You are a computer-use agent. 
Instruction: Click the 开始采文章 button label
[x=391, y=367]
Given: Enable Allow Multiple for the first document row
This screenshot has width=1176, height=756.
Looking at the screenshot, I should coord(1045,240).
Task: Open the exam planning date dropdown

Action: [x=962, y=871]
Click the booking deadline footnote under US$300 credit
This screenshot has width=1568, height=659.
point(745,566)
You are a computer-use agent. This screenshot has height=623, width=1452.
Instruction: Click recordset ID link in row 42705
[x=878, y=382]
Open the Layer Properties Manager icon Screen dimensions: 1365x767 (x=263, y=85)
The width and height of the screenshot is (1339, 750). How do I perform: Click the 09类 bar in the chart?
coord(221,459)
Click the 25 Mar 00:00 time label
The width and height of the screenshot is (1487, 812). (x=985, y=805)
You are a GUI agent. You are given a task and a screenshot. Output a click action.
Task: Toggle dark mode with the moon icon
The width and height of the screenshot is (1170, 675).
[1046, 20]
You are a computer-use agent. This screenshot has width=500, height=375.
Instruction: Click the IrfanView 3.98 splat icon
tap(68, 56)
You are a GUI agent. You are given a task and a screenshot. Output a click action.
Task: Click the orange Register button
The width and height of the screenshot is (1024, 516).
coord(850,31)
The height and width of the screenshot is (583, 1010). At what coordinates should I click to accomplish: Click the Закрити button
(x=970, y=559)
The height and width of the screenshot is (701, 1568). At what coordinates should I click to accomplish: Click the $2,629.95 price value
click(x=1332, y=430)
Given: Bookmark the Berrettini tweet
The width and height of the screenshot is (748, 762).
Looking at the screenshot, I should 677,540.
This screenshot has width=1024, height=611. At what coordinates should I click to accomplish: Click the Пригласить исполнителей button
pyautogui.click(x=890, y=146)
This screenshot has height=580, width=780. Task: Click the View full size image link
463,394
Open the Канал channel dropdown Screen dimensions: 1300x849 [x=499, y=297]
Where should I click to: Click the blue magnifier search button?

===============

Print nothing but the lines from the one that contains "This screenshot has width=1024, height=611." to the final line of the data, both included, exactly as they read.

This screenshot has width=1024, height=611. At what coordinates should I click to accomplish: Click the Пригласить исполнителей button
pyautogui.click(x=890, y=146)
This screenshot has height=580, width=780. Task: Click the View full size image link
463,394
Open the Канал channel dropdown Screen dimensions: 1300x849 [x=499, y=297]
Where should I click to: Click the blue magnifier search button?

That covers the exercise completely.